*Work required:* Exact reproduction of the following data is required.

** Opening Data block **

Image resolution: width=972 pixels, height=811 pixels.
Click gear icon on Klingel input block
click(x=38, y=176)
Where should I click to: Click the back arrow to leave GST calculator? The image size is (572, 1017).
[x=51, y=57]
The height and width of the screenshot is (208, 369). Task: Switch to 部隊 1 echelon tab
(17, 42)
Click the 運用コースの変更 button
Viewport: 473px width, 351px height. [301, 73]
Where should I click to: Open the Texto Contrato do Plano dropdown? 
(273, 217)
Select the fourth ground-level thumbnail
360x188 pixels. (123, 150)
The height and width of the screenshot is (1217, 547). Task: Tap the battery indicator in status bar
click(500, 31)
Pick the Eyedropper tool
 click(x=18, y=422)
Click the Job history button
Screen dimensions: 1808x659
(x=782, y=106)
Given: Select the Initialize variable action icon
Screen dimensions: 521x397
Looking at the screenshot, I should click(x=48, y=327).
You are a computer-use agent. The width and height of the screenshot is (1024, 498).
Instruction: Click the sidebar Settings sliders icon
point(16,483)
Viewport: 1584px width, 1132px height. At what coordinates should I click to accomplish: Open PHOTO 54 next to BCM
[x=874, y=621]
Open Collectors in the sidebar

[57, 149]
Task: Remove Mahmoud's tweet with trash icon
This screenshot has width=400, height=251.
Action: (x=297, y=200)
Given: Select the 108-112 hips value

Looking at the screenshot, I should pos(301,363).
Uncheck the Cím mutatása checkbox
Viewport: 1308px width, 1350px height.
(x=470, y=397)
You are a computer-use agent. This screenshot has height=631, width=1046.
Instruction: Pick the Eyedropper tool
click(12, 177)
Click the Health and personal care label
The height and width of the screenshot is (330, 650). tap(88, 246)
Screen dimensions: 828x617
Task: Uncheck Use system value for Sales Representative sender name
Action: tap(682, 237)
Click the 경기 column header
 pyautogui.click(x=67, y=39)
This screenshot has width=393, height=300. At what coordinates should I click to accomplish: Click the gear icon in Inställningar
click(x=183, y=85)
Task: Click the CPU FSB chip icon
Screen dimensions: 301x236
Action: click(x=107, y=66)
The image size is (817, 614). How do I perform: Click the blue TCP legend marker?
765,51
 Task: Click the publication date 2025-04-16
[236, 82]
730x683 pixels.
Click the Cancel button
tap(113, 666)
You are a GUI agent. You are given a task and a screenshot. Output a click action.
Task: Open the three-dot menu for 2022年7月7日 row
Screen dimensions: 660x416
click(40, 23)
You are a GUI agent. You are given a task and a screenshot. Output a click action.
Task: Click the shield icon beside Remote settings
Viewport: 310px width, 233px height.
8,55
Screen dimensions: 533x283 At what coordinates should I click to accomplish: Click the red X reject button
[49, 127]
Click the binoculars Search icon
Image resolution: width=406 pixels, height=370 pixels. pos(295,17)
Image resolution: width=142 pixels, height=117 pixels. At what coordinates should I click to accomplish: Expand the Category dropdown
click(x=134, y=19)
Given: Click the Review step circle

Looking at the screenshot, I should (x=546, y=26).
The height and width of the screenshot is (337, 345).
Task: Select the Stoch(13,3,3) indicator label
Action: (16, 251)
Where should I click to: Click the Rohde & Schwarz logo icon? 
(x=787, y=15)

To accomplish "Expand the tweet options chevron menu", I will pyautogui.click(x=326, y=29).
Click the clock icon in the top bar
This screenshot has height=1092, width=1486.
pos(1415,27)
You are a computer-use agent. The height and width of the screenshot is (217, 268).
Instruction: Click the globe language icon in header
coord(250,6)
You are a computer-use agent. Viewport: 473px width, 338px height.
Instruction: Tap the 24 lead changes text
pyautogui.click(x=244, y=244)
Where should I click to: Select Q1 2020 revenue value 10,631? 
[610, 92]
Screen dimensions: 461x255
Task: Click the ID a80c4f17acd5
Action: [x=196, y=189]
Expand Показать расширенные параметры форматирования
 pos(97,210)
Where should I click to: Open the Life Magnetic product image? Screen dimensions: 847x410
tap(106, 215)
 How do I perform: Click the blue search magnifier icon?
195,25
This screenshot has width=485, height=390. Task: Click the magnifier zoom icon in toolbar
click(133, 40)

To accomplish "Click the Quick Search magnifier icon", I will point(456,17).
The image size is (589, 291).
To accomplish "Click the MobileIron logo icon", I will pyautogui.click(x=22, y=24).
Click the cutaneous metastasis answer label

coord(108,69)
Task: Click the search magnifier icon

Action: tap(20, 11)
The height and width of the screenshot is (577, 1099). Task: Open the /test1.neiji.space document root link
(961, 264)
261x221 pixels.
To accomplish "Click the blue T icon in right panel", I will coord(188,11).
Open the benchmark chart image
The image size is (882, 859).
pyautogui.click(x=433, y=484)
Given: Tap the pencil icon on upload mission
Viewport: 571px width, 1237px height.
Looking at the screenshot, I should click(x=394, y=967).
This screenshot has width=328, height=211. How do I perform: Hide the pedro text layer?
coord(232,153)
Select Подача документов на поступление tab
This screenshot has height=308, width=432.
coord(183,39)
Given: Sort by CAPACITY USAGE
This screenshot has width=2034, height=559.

** Closing Data block **

*Result:*
Image resolution: width=972 pixels, height=811 pixels.
Click gear icon on Klingel input block
click(x=38, y=176)
Where should I click to: Click the back arrow to leave GST calculator? The image size is (572, 1017).
[x=51, y=57]
The height and width of the screenshot is (208, 369). Task: Switch to 部隊 1 echelon tab
(17, 42)
Click the 運用コースの変更 button
Viewport: 473px width, 351px height. [301, 73]
Where should I click to: Open the Texto Contrato do Plano dropdown? 
(273, 217)
Select the fourth ground-level thumbnail
360x188 pixels. (123, 150)
The height and width of the screenshot is (1217, 547). Task: Tap the battery indicator in status bar
click(500, 31)
Pick the Eyedropper tool
 click(x=18, y=422)
Click the Job history button
Screen dimensions: 1808x659
(x=782, y=106)
Given: Select the Initialize variable action icon
Screen dimensions: 521x397
Looking at the screenshot, I should click(x=48, y=327).
You are a computer-use agent. The width and height of the screenshot is (1024, 498).
Instruction: Click the sidebar Settings sliders icon
point(16,483)
Viewport: 1584px width, 1132px height. At what coordinates should I click to accomplish: Open PHOTO 54 next to BCM
[x=874, y=621]
Open Collectors in the sidebar

[57, 149]
Task: Remove Mahmoud's tweet with trash icon
This screenshot has width=400, height=251.
Action: (x=297, y=200)
Given: Select the 108-112 hips value

Looking at the screenshot, I should pos(301,363).
Uncheck the Cím mutatása checkbox
Viewport: 1308px width, 1350px height.
(x=470, y=397)
You are a computer-use agent. This screenshot has height=631, width=1046.
Instruction: Pick the Eyedropper tool
click(12, 177)
Click the Health and personal care label
The height and width of the screenshot is (330, 650). tap(88, 246)
Screen dimensions: 828x617
Task: Uncheck Use system value for Sales Representative sender name
Action: tap(682, 237)
Click the 경기 column header
 pyautogui.click(x=67, y=39)
This screenshot has width=393, height=300. At what coordinates should I click to accomplish: Click the gear icon in Inställningar
click(x=183, y=85)
Task: Click the CPU FSB chip icon
Screen dimensions: 301x236
Action: click(x=107, y=66)
The image size is (817, 614). How do I perform: Click the blue TCP legend marker?
765,51
 Task: Click the publication date 2025-04-16
[236, 82]
730x683 pixels.
Click the Cancel button
tap(113, 666)
You are a GUI agent. You are given a task and a screenshot. Output a click action.
Task: Open the three-dot menu for 2022年7月7日 row
Screen dimensions: 660x416
click(40, 23)
You are a GUI agent. You are given a task and a screenshot. Output a click action.
Task: Click the shield icon beside Remote settings
Viewport: 310px width, 233px height.
8,55
Screen dimensions: 533x283 At what coordinates should I click to accomplish: Click the red X reject button
[49, 127]
Click the binoculars Search icon
Image resolution: width=406 pixels, height=370 pixels. pos(295,17)
Image resolution: width=142 pixels, height=117 pixels. At what coordinates should I click to accomplish: Expand the Category dropdown
click(x=134, y=19)
Given: Click the Review step circle

Looking at the screenshot, I should (x=546, y=26).
The height and width of the screenshot is (337, 345).
Task: Select the Stoch(13,3,3) indicator label
Action: (16, 251)
Where should I click to: Click the Rohde & Schwarz logo icon? 
(x=787, y=15)

To accomplish "Expand the tweet options chevron menu", I will pyautogui.click(x=326, y=29).
Click the clock icon in the top bar
This screenshot has height=1092, width=1486.
pos(1415,27)
You are a computer-use agent. The height and width of the screenshot is (217, 268).
Instruction: Click the globe language icon in header
coord(250,6)
You are a computer-use agent. Viewport: 473px width, 338px height.
Instruction: Tap the 24 lead changes text
pyautogui.click(x=244, y=244)
Where should I click to: Select Q1 2020 revenue value 10,631? 
[610, 92]
Screen dimensions: 461x255
Task: Click the ID a80c4f17acd5
Action: [x=196, y=189]
Expand Показать расширенные параметры форматирования
 pos(97,210)
Where should I click to: Open the Life Magnetic product image? Screen dimensions: 847x410
tap(106, 215)
 How do I perform: Click the blue search magnifier icon?
195,25
This screenshot has width=485, height=390. Task: Click the magnifier zoom icon in toolbar
click(133, 40)

To accomplish "Click the Quick Search magnifier icon", I will point(456,17).
The image size is (589, 291).
To accomplish "Click the MobileIron logo icon", I will pyautogui.click(x=22, y=24).
Click the cutaneous metastasis answer label

coord(108,69)
Task: Click the search magnifier icon

Action: tap(20, 11)
The height and width of the screenshot is (577, 1099). Task: Open the /test1.neiji.space document root link
(961, 264)
261x221 pixels.
To accomplish "Click the blue T icon in right panel", I will coord(188,11).
Open the benchmark chart image
The image size is (882, 859).
pyautogui.click(x=433, y=484)
Given: Tap the pencil icon on upload mission
Viewport: 571px width, 1237px height.
Looking at the screenshot, I should click(x=394, y=967).
This screenshot has width=328, height=211. How do I perform: Hide the pedro text layer?
coord(232,153)
Select Подача документов на поступление tab
This screenshot has height=308, width=432.
coord(183,39)
Given: Sort by CAPACITY USAGE
This screenshot has width=2034, height=559.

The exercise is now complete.